Anyway, WTF, economics communication has a huge problem. I've seen the article's explanation repeated in plenty of places, it's completely wrong and borderline nonsense.
The reason deflation is bad is not because it makes people postpone buying things. It's because some prices, like salaries or rent just refuse to go down. That causes rationing of those things.
See "price stickiness" and what is simplified as "menu reprinting costs"; there's usually a cost associated with changing prices, and a cost associated with renegotiating prices for everything that's not being sold on a spot market.
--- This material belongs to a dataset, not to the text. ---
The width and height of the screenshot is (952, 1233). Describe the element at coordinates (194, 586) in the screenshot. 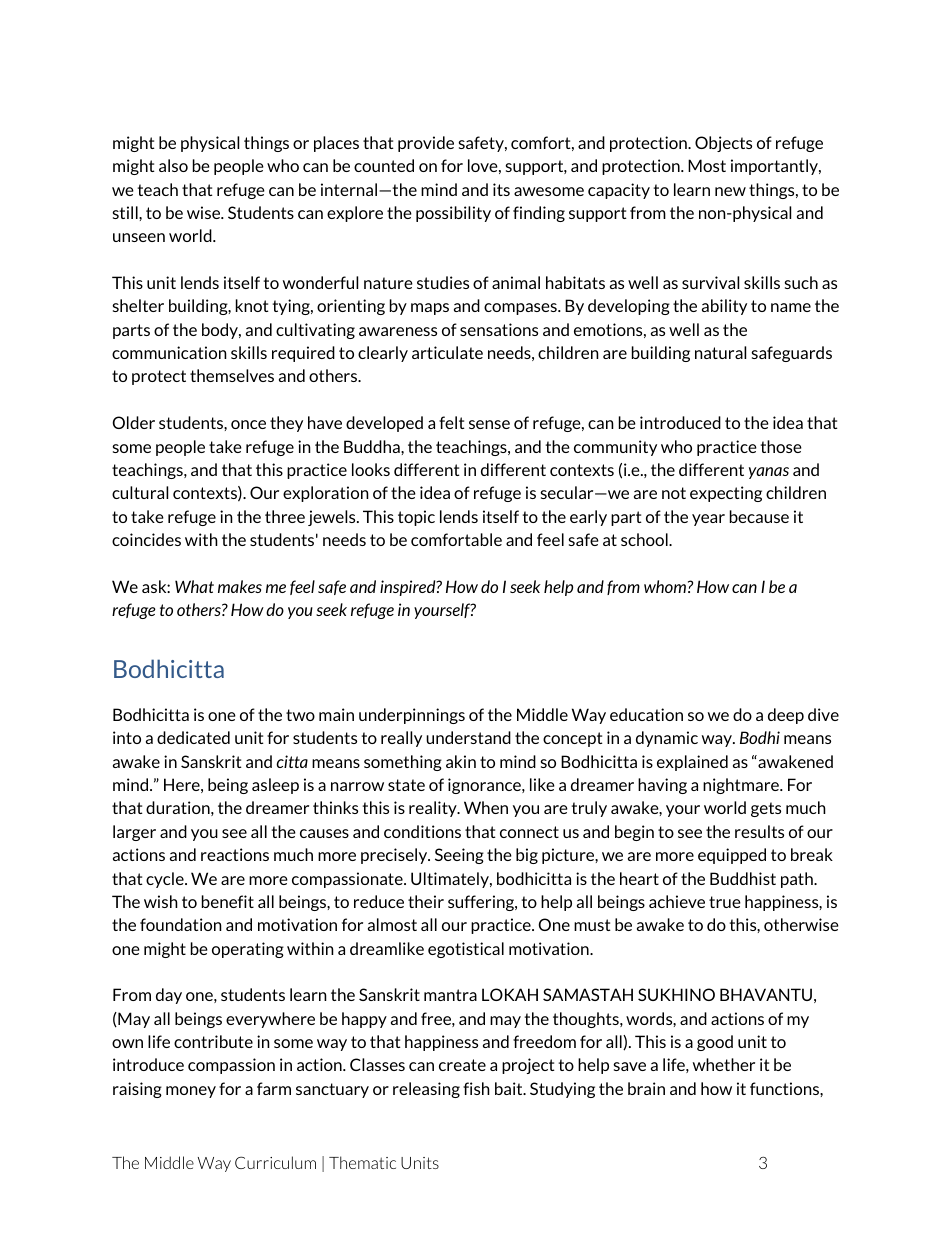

People cannot buy housing at spot, and while spot-labour pricing is definitely a thing for some services it's so socially destabilizing for anything skilled that most workforces operate on salary.
The reverse of this is that high inflation tends to cause a lot of strikes, because salaries refuse to go up and very high levels of inflation need salary repricing every month or even week.
Rent and salaries don't like going down because of debt. Debts are denominated in currency units and go up with inflation (interest rates have a component to correct for inflation) but they don't decrease if the currency gains value over time (this would need negative interest rates). I suppose that's something that could be done with regulation.
I agree. It's super common that the price of vegetables goes up and down arround the year, in particular due to the harvest season.
>It's because some prices, like salaries or rent just refuse to go down.
a common argument, but one that doesn't bear out in the absence of regulation enforcing that.
Does anyone else agree with this the premise of this article? Is it sensible to put off building things now because it will get even cheaper and faster later?
Maybe the time value of time is only increasing as we go.
Actually yes. I wanted to get into UI programming with GTK 2 and right now im waiting for GTK 6 to stabilize so i can commit to it.
Knowing that GTK (n-1) will soon be obsolete is enough reason to not put effort into learning it.
I agree. I had several projects lined up and I delayed one because it used same tech as another significantly smaller project, so I learned the tech on the smaller simpler project and then used the knowledge on the bigger project. It was beneficial to not do the bigger project first.
The conclusion that you should wait to build anything is an illustration of the danger of economic inflation that the author started with. I'm not sure why he thinks the economic version is toxic but the technological version is a good idea though.
The answer to should we just sit around and wait for better technology is obviously no. We gain a lot of knowledge by building with what we have; builders now inform where technology improves. (The front page has an article about Voyager being a light day away...)
I think the more interesting question is what would happen if we induced some kind of 2% "technological inflation" - every year it gets harder to make anything. Would that push more orgs to build more things? Everyone pours everything they have into making products now because their resources will go less far next year.